Among the findings of dental interest in patients with Tuberous Sclerosis Complex (TSC), intraoral fibromas and dental enamel pits stand out, which, as previously mentioned, are listed among the diagnostic criteria for the disease (Table 1). According to literature estimates, the occurrence of oral fibromas in patients with TSC has a variable incidence, affecting approximately 36 % to 69 % of cases.32 Such variation may be associated with the age of the population considered. Furthermore, the most commonly affected oral region is the gingival region.32,33 This is so true that in the 1998 consensus criteria only gingival fibroma had been included within the minor criteria related to oral findings.22

Not least, dental enamel pits are present in a high percentage of patients with TSC. Although such dental anomaly is also observed in the general population, its prevalence and number of lesions are generally much lower compared to the cases of TSC.22,34,35 As a result, oral neurofibromas and dental enamel pits constitute key features to be clinically detected by dentists during oral assessment, with the potential to substantially contribute and/or assist towards establishing an early diagnosis for TSC.

First, all these additional manifestations or lesions involving cases of NF1 and TSC should be accurately identified and/or managed. In this connection, an interesting point to be emphasized and taken into account is that the more specific oral findings of both conditions should not be negligible in terms of frequency, given that they can occur together with a series of other disorders, including neurocognitive ones, with the possibility to predispose to a deterioration in the general condition of these patients. Second, this is one more reason why it is of paramount importance and essential to support the presence of competent and specialized personnel within the multidisciplinary teams involved in the treatment and follow-up of patients with neurocutaneous syndromes. Achieving this goal would benefit the patients both in terms of earlier diagnosis and disease management.

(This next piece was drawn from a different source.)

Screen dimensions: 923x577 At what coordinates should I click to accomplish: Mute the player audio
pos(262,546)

Dentists can also play another prominent role within this scope, contributing to the establishment of differential diagnoses. In a study by Kobayashi, Matsune, and Ohashi, the occurrence of distinctive oral manifestations for cases of Neurofibromatosis type 1 (NF1) with NF1 gene deletion compared to NF1 gene mutation was clearly demonstrated. Among these manifestations is the presence of fused teeth, evident macrodontia, and increased dental caries in patients with NF1 deletion.36 Such authors therefore found important evidence to assist in the clinical differential diagnosis of different subtypes of NF1, supporting in particular the work of geneticists. Furthermore, this should also be of great use for the development of more specific treatment protocols, as well as to lead to earlier and more assertive interventions.

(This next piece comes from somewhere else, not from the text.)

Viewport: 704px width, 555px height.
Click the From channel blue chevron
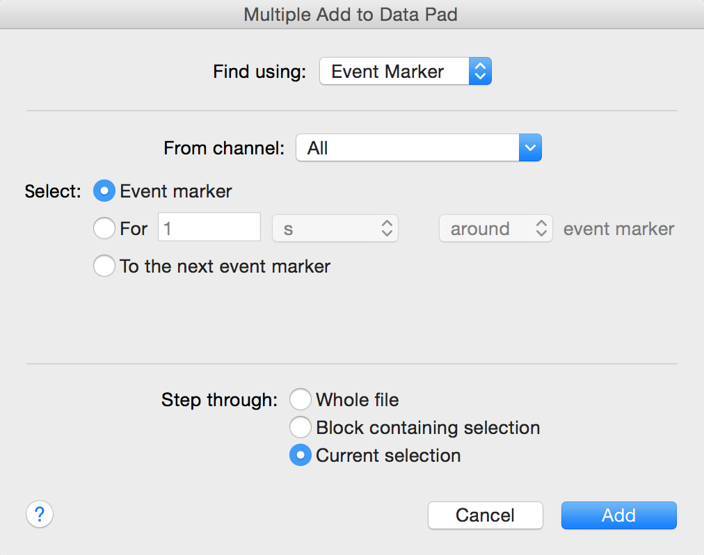pos(529,148)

Through a quick search in the PubMed and Scopus databases, using the following keywords and Boolean operators’ “dentistry” AND “tuberous sclerosis complex” or “dentistry” AND “neurofibromatosis type 1”, it is possible to highlight the existence of considerable scarcity of studies in the international peer-reviewed literature about comprehensive oral treatment for patients with neurocutaneous syndromes, as well as about the current related situation. Being aware of the importance and real impacts of more research in this area, the authors have outlined six research priorities (Table 2).

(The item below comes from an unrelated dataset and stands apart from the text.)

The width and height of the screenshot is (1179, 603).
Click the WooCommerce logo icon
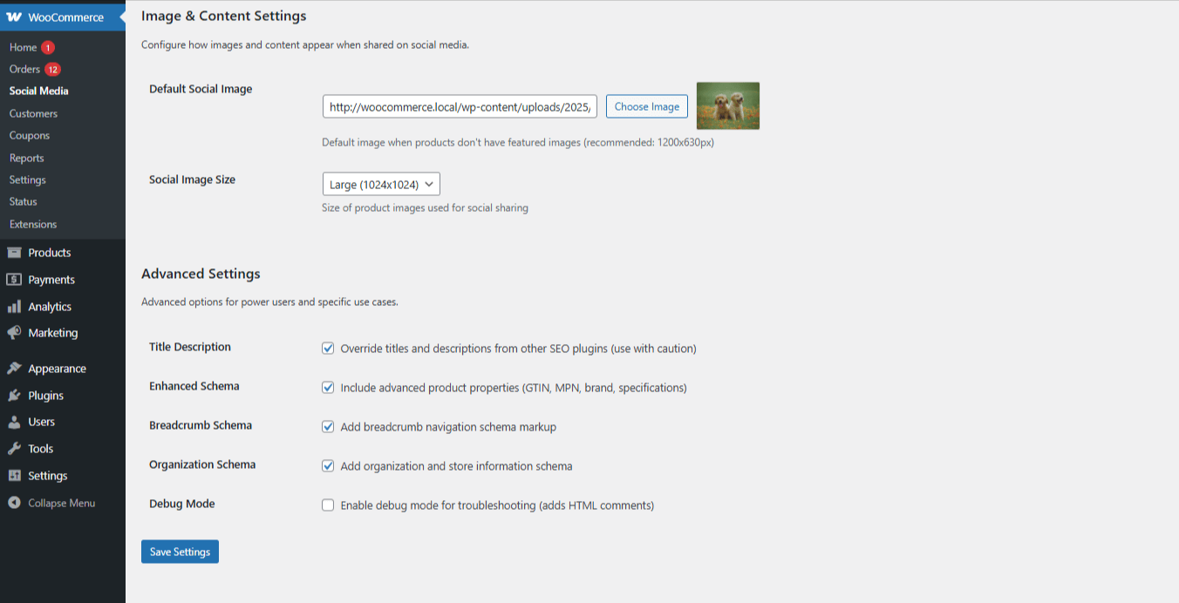(14, 17)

Finally, much more than multidisciplinary teams, greater engagement towards interdisciplinary and even transdisciplinary assessments, aiming at deeper integration of medicine with other allied health professions,37,38 could function as a key element for further advances and better outcomes for these patients. Moreover, increased efforts are imminently needed to be taken to enhance clinical training and provide more in-depth knowledge in neurocutaneous syndromes, especially among dentists in the areas of patients with special needs and/or hospital dentistry in order to achieve specialized training that enables more comprehensive and sustained attention to the assessment of individual patients, along with greater confidence in patient and/or caregiver education and collaboration. All of these aspirations should, without a doubt, be positively impacted by more research in the area, which is strongly recommended and encouraged by the authors.